Psychotherapy is the treatment of emotional distress by Psychological means. Counselling is “providing guidance in resolving personal and psychological problems” (Oxford dictionary).

Having someone to listen non-judgmentally with compassion and empathy can improve emotional well-being. The world at the moment is quite judgemental and critical at times. Having a safe space to go to, where you can develop trust with a therapist, can give a person the breathing space to express their emotions, work through certain issues and come to some resolution. If an issue is unresolved that has caused deep hurt, it can continue to fester on a sub-conscious and conscious level.
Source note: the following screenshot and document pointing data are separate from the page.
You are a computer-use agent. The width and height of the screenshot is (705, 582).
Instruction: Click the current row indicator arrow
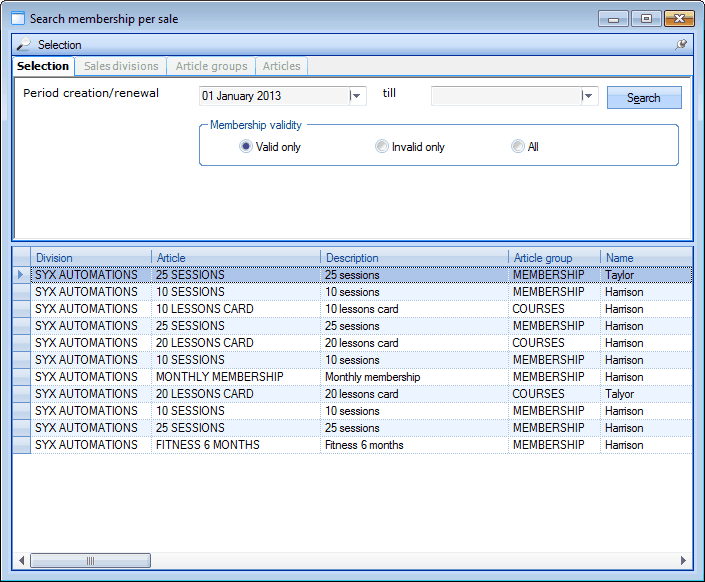click(21, 275)
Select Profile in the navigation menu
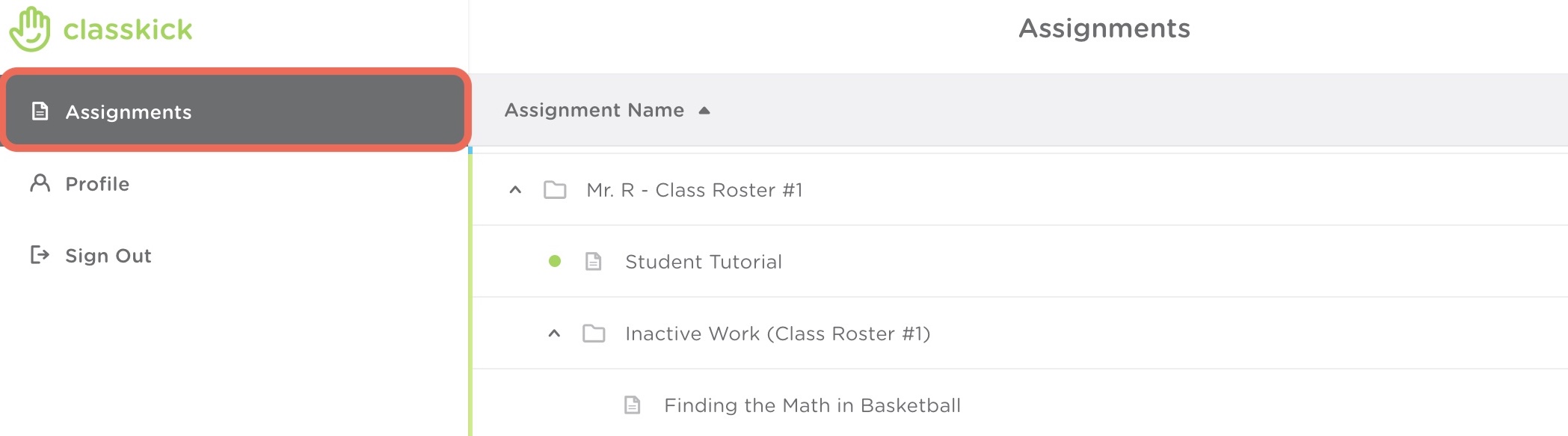 click(x=96, y=183)
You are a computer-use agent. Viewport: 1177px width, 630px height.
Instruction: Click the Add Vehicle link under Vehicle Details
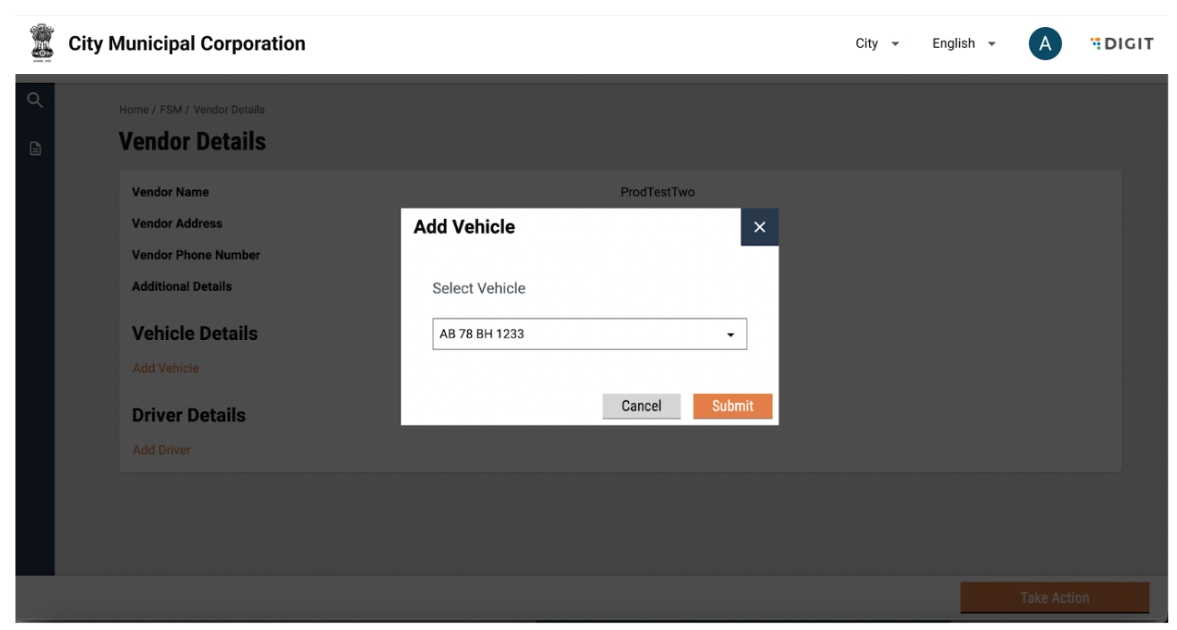[x=165, y=368]
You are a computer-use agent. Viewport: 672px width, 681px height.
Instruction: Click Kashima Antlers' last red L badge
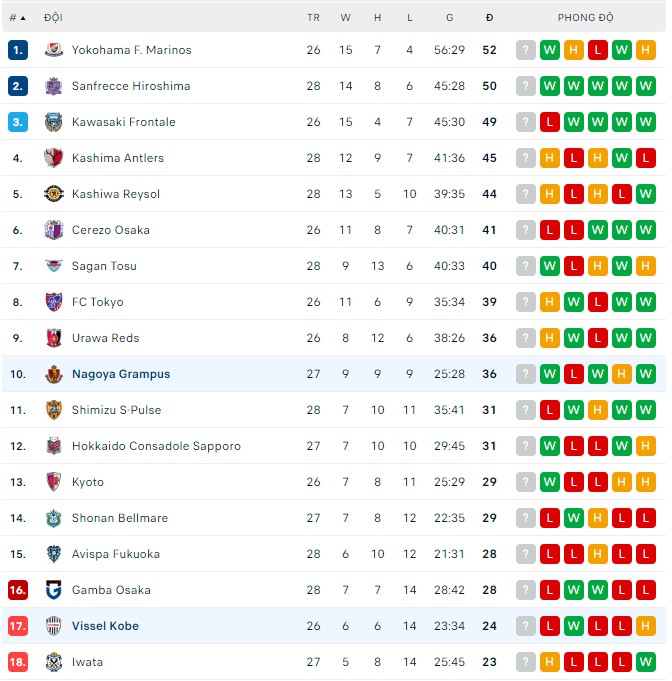(646, 158)

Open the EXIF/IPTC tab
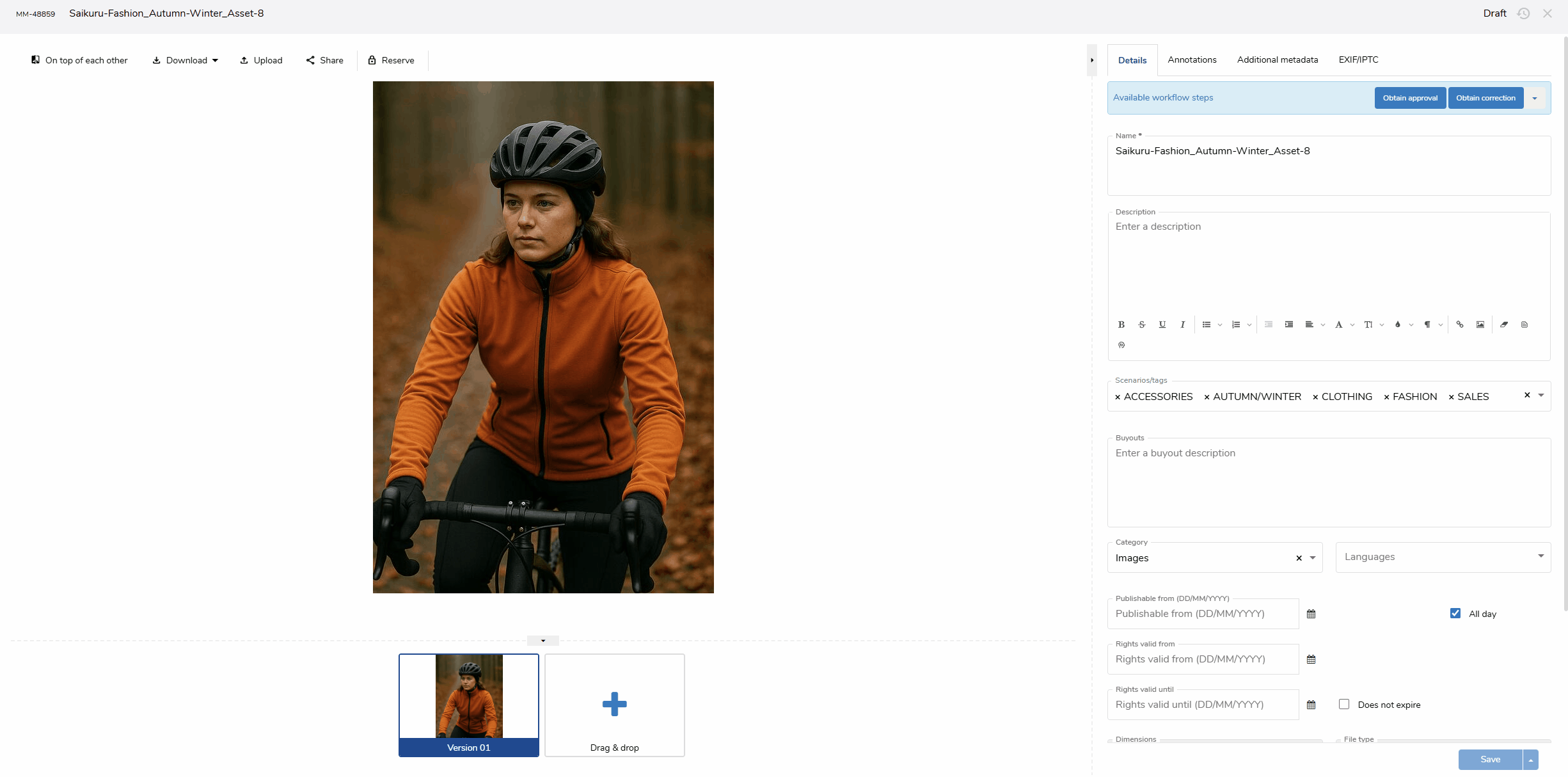pyautogui.click(x=1358, y=60)
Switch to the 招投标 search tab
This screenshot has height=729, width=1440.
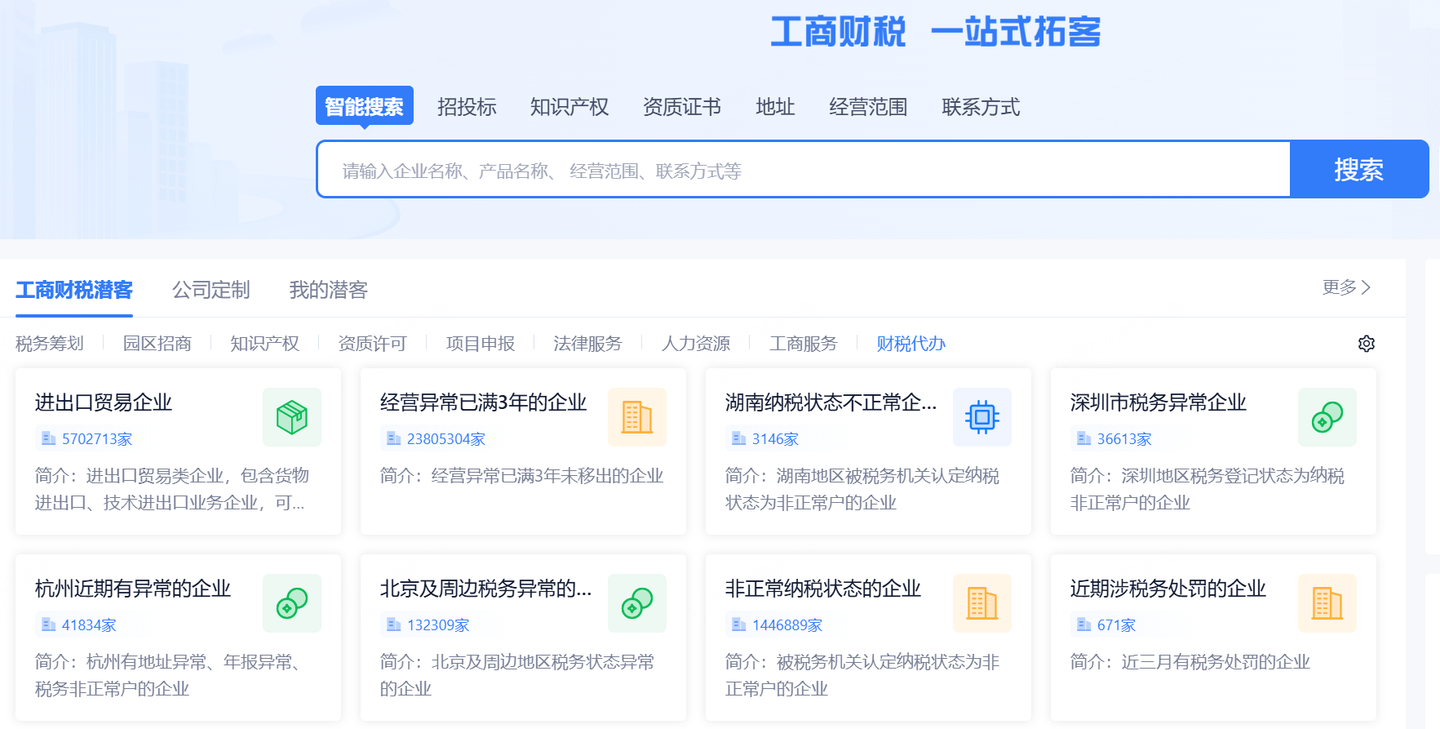click(466, 107)

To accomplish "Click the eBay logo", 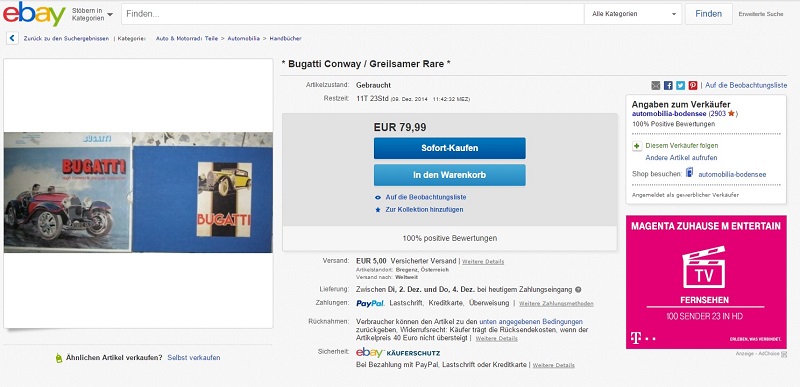I will tap(34, 14).
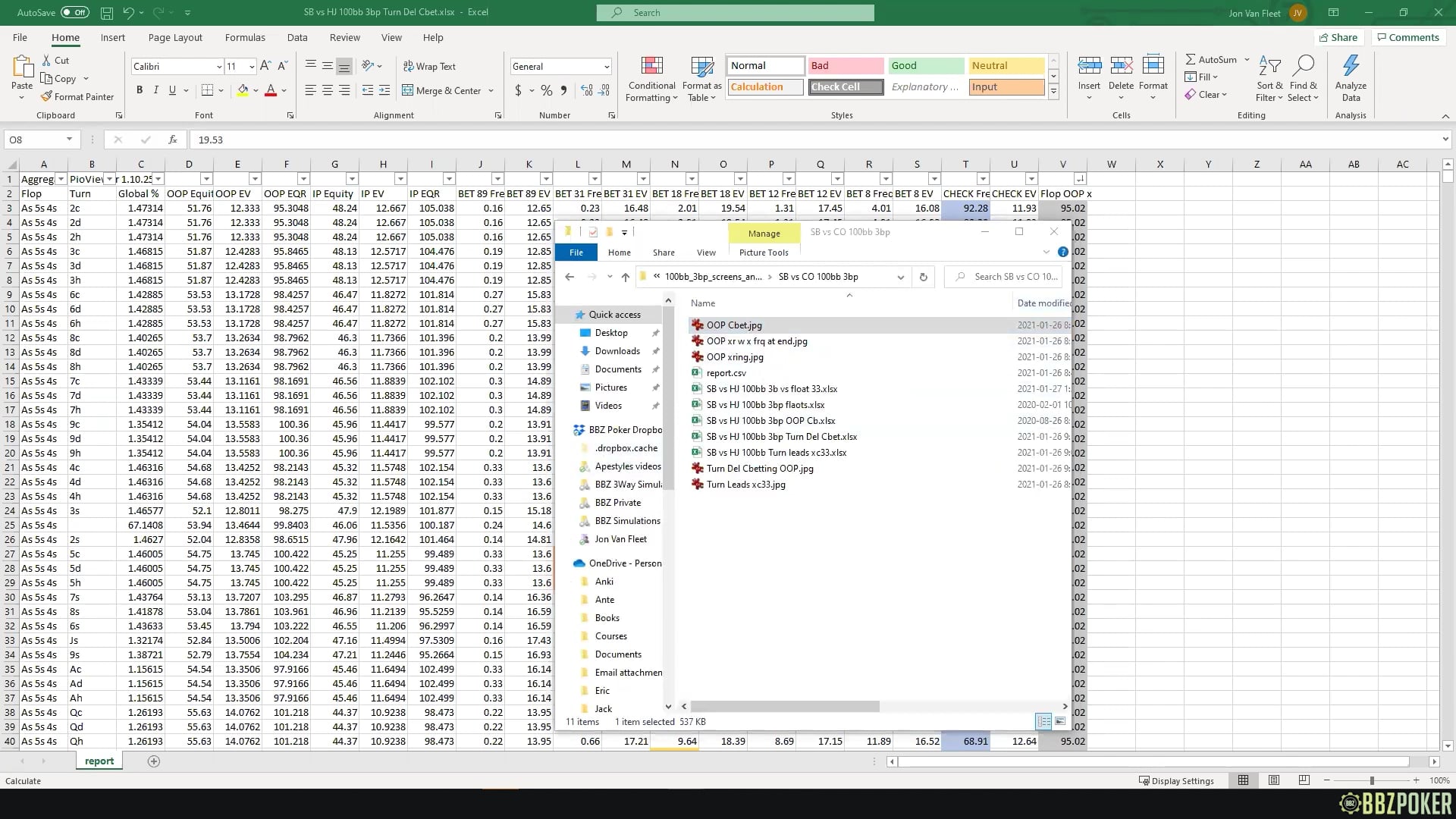Open the Formulas ribbon tab
This screenshot has height=819, width=1456.
(245, 37)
It may seem to be resolved, but certain things can trigger memories or make a person aware that the issue is still causing some distress.

The therapist may need to work with clients that are culturally different and to be aware of those differences. Therapy should be relatively non-directive. It can help the client develop self-awareness and a better understanding of themselves. It allows them to change specific aspects of their feelings, thoughts and behaviour that may not be serving them well. It can also help a person clarify some issues and make decisions. They may feel blocked or stuck. People have the capacity to understand their problems and the resources to resolve them. But sometimes they may need help realising that.

The therapist needs to be able to listen to verbal and non-verbal messages and their contexts. Confidentiality, genuineness and respect is also important. As well as identifying and exploring defense mechanisms.

If people can sort out some of their issues it is possible to live a more fulfilling, satisfying and productive life that has more purpose and meaning. Various areas can be worked with e.g. grief and addiction. There are different schools of therapy e.g. Gestalt, Regression etc. Different types of therapy are suited to different people.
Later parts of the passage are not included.